Evaluation Process Models and the Prediction of Preference



Citation:

Frederick A. Russ (1971) ,"Evaluation Process Models and the Prediction of Preference", in SV - Proceedings of the Second Annual Conference of the Association for Consumer Research, eds. David M. Gardner, College Park, MD : Association for Consumer Research, Pages: 256-261.

Proceedings of the Second Annual Conference of the Association for Consumer Research, 1971     Pages 256-261

EVALUATION PROCESS MODELS AND THE PREDICTION OF PREFERENCE

Frederick A. Russ, University of North Carolina

This paper briefly reviews the use or evaluation process (EP) models to predict consumer preferences and, based on research currently underway discusses some of the problems facing those trying to determine which EP model is best.

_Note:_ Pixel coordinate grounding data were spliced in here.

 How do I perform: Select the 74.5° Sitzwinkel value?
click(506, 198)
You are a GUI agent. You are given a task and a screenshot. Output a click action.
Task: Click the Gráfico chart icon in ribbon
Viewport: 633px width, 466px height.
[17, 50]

Evaluation is the process of determining the (relative) positions of one or more alternatives with respect either to some criterion or to each other. Because evaluation is the step in the decision process which immediately precedes choice, it is of major importance in predicting choice and it may also help to explain a number of post-choice phenomena (e.g., the amount of cognitive dissonance).

EP models are based on the way in which individuals purportedly evaluate alternatives facing them. They assume that an individual's preference among alternatives will be some function of his preference for the various attributes of each alternative and how important these attributes are to him. Thus, these are models of multiple-attribute decision making.

THE MODELS

EP models are numerous in the normative literature (MacCrimmon 1968). They find some use (often in simulation models) in the descriptive literature but with few exceptions (Russ; 1971), only one type of model-additive-has been used to predict preferences.

All of the major evaluation process models which have been generated to date are based on one or more of three notions about the way evaluations are made.

1. Alternatives are compared by "collapsing" preferences for individual attributes into a single overall value for each alternative. The function which collapses the attribute values is presumed to be additive.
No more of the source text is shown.